[Opening Data in this exercise section]
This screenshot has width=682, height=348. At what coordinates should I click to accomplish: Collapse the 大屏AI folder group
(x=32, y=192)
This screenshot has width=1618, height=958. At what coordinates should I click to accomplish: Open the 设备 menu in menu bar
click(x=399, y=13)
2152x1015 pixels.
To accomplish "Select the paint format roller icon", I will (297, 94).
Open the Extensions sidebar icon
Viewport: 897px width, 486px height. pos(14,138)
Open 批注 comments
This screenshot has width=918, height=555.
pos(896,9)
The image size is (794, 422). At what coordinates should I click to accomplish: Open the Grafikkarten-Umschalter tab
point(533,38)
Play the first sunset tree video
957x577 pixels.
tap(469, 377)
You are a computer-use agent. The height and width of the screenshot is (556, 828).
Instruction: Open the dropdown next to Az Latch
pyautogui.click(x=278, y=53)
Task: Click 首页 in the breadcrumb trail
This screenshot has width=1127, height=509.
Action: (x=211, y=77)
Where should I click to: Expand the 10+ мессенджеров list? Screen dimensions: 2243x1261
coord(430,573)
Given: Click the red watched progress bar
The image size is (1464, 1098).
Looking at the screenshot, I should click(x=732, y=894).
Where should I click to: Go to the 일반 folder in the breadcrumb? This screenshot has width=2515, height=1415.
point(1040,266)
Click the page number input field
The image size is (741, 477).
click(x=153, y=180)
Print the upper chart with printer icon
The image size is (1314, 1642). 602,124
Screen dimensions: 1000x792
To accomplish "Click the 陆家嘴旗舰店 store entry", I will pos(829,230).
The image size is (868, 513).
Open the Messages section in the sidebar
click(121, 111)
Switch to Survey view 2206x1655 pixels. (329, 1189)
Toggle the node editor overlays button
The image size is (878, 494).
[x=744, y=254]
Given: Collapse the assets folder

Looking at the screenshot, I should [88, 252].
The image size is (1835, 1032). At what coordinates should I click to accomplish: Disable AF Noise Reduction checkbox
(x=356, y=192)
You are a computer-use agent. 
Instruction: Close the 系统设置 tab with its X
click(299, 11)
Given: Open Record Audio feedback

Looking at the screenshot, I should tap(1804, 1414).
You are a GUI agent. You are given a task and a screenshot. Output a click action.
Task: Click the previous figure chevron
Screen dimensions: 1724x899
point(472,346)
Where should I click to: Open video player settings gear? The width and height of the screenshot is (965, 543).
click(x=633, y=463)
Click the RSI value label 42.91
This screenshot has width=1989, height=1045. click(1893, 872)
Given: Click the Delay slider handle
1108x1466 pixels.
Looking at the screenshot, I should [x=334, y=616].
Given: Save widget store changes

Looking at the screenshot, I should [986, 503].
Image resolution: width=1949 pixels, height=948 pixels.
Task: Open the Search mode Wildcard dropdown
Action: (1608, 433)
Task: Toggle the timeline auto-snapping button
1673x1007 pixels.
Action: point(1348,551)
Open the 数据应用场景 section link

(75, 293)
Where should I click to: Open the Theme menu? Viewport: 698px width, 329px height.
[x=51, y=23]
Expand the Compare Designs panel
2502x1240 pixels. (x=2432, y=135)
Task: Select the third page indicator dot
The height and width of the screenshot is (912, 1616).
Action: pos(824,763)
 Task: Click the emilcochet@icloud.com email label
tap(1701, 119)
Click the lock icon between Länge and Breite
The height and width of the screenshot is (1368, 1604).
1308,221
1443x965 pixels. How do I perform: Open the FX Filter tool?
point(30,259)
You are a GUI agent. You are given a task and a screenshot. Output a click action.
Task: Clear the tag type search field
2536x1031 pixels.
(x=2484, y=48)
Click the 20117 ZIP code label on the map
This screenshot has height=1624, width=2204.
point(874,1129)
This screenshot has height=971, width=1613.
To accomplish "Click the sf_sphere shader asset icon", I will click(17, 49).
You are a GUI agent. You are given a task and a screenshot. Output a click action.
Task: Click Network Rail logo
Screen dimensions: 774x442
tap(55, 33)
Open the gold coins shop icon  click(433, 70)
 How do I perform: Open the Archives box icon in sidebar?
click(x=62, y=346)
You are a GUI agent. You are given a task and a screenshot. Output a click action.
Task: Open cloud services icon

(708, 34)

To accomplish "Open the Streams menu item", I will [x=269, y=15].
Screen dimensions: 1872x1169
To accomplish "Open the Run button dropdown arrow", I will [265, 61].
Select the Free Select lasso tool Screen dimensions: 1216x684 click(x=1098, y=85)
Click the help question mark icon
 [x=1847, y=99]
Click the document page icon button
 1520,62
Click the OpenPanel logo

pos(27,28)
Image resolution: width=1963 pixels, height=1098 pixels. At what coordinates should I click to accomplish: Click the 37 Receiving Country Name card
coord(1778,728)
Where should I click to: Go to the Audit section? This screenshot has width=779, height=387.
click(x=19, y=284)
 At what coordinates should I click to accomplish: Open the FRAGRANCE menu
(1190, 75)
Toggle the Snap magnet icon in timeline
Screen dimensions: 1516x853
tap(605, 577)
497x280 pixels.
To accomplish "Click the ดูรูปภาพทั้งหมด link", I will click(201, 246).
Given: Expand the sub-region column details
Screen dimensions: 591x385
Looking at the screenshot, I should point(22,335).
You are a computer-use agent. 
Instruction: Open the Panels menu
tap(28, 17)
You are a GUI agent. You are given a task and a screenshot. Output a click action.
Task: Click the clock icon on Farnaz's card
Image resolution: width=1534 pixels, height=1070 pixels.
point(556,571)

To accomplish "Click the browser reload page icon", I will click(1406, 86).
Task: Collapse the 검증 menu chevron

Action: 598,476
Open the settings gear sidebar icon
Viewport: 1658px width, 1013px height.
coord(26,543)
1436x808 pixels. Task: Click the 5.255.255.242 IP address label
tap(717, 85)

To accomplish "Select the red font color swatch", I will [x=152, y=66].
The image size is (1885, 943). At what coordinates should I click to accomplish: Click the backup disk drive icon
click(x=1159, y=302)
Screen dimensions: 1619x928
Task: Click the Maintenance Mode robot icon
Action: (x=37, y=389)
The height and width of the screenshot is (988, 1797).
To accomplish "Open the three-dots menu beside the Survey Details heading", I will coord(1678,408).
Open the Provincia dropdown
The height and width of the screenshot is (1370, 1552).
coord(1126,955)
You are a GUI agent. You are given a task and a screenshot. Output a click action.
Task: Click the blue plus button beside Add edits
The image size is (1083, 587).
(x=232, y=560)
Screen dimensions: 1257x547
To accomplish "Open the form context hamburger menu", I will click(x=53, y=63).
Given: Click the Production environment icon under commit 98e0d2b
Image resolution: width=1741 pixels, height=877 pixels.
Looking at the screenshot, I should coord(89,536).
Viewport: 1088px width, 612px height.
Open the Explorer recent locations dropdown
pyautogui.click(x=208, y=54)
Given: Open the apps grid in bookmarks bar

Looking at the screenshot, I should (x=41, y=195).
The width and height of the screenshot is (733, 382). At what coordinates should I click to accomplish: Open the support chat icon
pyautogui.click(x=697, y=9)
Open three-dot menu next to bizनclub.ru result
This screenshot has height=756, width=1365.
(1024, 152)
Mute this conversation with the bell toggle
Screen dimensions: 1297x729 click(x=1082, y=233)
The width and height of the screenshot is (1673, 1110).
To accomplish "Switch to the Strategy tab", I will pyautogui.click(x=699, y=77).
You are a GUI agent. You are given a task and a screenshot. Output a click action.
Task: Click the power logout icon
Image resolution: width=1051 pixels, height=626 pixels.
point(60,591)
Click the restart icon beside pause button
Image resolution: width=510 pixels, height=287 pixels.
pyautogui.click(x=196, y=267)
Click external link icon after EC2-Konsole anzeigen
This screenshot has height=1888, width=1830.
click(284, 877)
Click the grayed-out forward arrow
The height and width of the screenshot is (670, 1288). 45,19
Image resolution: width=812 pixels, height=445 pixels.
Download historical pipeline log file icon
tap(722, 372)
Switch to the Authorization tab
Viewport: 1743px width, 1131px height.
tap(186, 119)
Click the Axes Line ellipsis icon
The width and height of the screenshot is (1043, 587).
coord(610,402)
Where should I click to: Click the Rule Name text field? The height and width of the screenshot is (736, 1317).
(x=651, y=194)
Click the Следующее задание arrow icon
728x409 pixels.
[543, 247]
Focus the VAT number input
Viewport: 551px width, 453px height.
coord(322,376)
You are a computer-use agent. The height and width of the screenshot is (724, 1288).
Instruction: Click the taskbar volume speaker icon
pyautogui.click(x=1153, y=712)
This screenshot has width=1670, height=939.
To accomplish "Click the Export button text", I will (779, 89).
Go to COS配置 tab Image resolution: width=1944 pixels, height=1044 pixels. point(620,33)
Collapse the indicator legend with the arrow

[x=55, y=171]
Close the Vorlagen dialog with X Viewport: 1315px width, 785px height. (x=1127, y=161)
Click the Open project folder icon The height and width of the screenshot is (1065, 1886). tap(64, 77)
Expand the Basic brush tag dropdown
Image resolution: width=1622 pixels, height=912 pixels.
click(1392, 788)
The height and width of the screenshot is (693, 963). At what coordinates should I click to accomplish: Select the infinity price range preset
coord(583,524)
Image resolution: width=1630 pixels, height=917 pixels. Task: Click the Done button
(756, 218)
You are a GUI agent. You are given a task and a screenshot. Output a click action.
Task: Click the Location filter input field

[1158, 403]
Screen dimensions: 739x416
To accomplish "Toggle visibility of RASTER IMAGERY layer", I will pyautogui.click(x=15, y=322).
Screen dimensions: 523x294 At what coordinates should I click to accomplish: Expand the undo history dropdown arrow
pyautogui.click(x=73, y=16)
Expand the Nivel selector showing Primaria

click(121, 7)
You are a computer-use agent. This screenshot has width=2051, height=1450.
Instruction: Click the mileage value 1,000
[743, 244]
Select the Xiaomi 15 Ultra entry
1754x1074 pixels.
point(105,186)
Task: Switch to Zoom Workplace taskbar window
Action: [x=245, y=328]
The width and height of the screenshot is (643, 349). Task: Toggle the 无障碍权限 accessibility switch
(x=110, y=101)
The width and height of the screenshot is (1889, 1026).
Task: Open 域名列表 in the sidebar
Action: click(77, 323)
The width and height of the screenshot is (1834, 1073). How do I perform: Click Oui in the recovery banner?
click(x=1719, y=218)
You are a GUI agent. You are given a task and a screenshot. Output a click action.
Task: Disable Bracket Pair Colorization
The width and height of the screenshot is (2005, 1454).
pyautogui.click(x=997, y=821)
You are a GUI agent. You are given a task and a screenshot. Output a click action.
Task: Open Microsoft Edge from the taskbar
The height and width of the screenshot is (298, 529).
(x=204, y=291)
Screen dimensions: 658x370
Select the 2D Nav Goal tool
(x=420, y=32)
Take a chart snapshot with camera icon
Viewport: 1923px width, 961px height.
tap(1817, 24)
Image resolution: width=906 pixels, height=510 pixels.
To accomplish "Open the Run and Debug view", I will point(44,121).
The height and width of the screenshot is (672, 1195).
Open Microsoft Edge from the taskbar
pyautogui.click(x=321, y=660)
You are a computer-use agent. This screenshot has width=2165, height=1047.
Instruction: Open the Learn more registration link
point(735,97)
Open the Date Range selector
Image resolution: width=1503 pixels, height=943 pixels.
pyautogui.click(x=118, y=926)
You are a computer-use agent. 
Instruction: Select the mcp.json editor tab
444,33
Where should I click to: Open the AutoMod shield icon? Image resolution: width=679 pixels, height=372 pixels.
[Closing Data in this exercise section]
» Required work: All that is needed is the exact run of lines above from the line containing "The image size is (1885, 943)." through the line containing "Given: Click the Production", both of them included.

» Response area:
The image size is (1885, 943). At what coordinates should I click to accomplish: Click the backup disk drive icon
click(x=1159, y=302)
Screen dimensions: 1619x928
Task: Click the Maintenance Mode robot icon
Action: (x=37, y=389)
The height and width of the screenshot is (988, 1797).
To accomplish "Open the three-dots menu beside the Survey Details heading", I will coord(1678,408).
Open the Provincia dropdown
The height and width of the screenshot is (1370, 1552).
coord(1126,955)
You are a GUI agent. You are given a task and a screenshot. Output a click action.
Task: Click the blue plus button beside Add edits
The image size is (1083, 587).
(x=232, y=560)
Screen dimensions: 1257x547
To accomplish "Open the form context hamburger menu", I will click(x=53, y=63).
Given: Click the Production environment icon under commit 98e0d2b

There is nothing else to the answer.